DER SPIEGEL sent Voatz a detailed list of questions to give the startup the opportunity to allay concerns. Although a short reply indicated that the PR team had received the mail from the reporters at DER SPIEGEL, the company has yet to answer any of the questions.
New Manipulation Attempts Expected
Mac Warner, West Virginia's secretary of state, is also his state's top election official.
In May, the company launched a pilot test in primaries in two districts in West Virginia. It was deemed a success, even though only 11 voters used the technology in both districts. Now, an expansion is planned for the midterms, when soldiers from West Virginia who are stationed overseas, as well as their families, are to elect a new senator and new members of the House.
The news comes amid a tense debate over the apparent ease of hacking American democracy. Memories of the events of the presidential election two years ago are still fresh in peoples' minds. A flood of new information about Russian attempts at manipulation emerged after Donald Trump's election. Several Congressional committees, as well as the FBI and a special counsel are also currently probing connections between the Trump camp and Moscow.
The intelligence services are certain that Russia will not shy away from continuing efforts to meddle in U.S. politics, even during the upcoming congressional midterm election. "Of course. I have every expectation that they will continue to try and do that," Mike Pompeo, the head of the CIA, told the BBC in an interview earlier this year. In February, Dan Coats, the director of national intelligence, concurred during a hearing in Washington. "There should be no doubt that Russia perceives its past efforts as successful and views the 2018 U.S. midterm elections as a potential target for Russian influence operations," he said.
About a year ago, the Department of Homeland Security informed about half of all U.S. states that their systems had been targeted by hackers with alleged connections to Russia before the 2016 elections.
An 'Entirely Opaque' Process
Given the many points of criticism about app voting, it would be interesting to find out how the pilot project in West Virginia came about. Did the buzzwords "biometry" and "blockchain" convince officials to give Voatz a chance?
The State Election Commission didn't respond to questions on the subject. "The process that West Virginia went through to make an agreement with Voatz is entirely opaque," crticizes Jones. Other election-technology experts, like David Eckhardt, a professor of computer science at Carnegie Mellon University, have more fundamental attitudes about it. Eckhardt rejects online systems for elections in any manner.

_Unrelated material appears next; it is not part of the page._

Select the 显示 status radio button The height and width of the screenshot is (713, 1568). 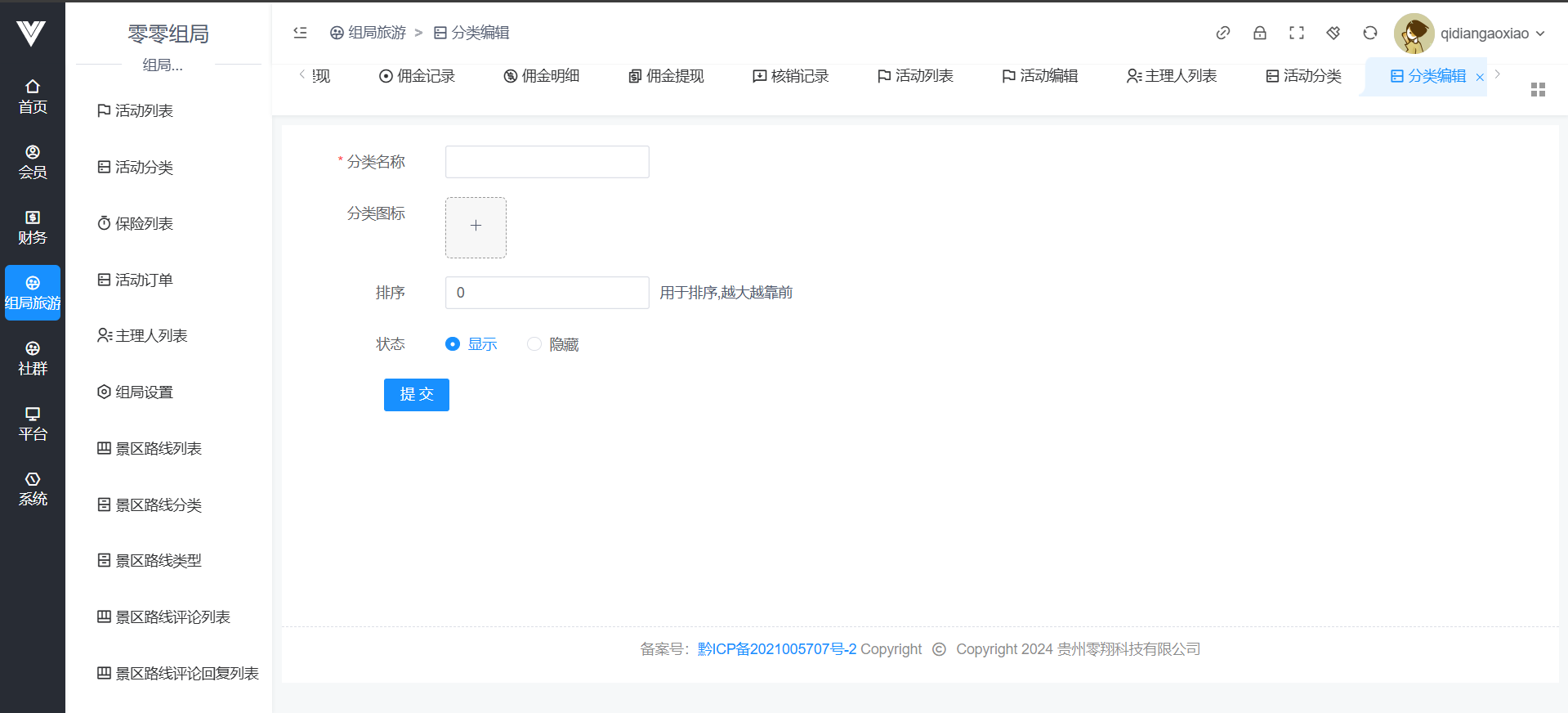[x=453, y=344]
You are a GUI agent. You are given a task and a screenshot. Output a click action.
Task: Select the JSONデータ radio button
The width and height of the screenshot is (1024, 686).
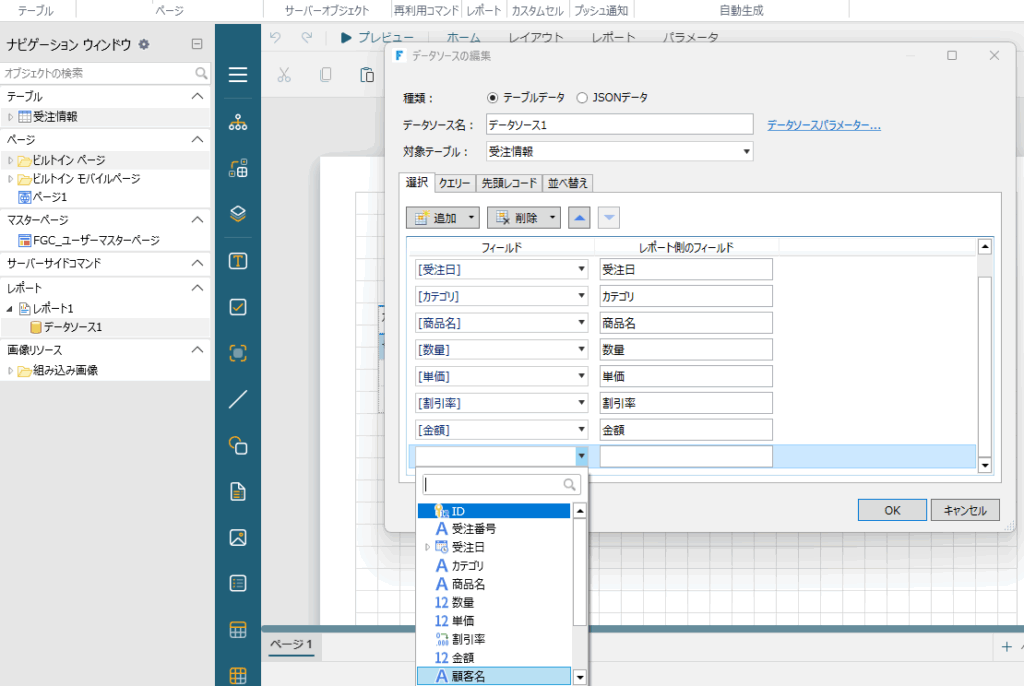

It's difficult to predict how many votes will be submitted via Voatz in November. Each of West Virginia's 55 electoral districts can decide on its own whether its registered soldiers and their families will be provided wtih Voatz as an alternative to the ways of voting currently offered. Anyone who wants to vote by smartphone also needs an iPhone 5s or a more recent model, or one of a select number of Android devices that are less than two years old.
For safety's sake, the Voatz system is meant to back up each vote with a paper printout, so that the State Election Commission can later audit the results if needed. But Voatz hasn't stated where and how the printouts will be generated.
The technology that has previously been used in U.S. elections is also considered problematic. Unlike German federal elections, in which pen and paper are used, a variety of electronic voting systems are deployed in America. Not all of them allow for paper recounts. Experts see the aging of American voting-booth computers as a "hair-raising" security problem. And, as the Voatz case shows, the situation doesn't necessarily improve when a state seeks to adopt more modern technology.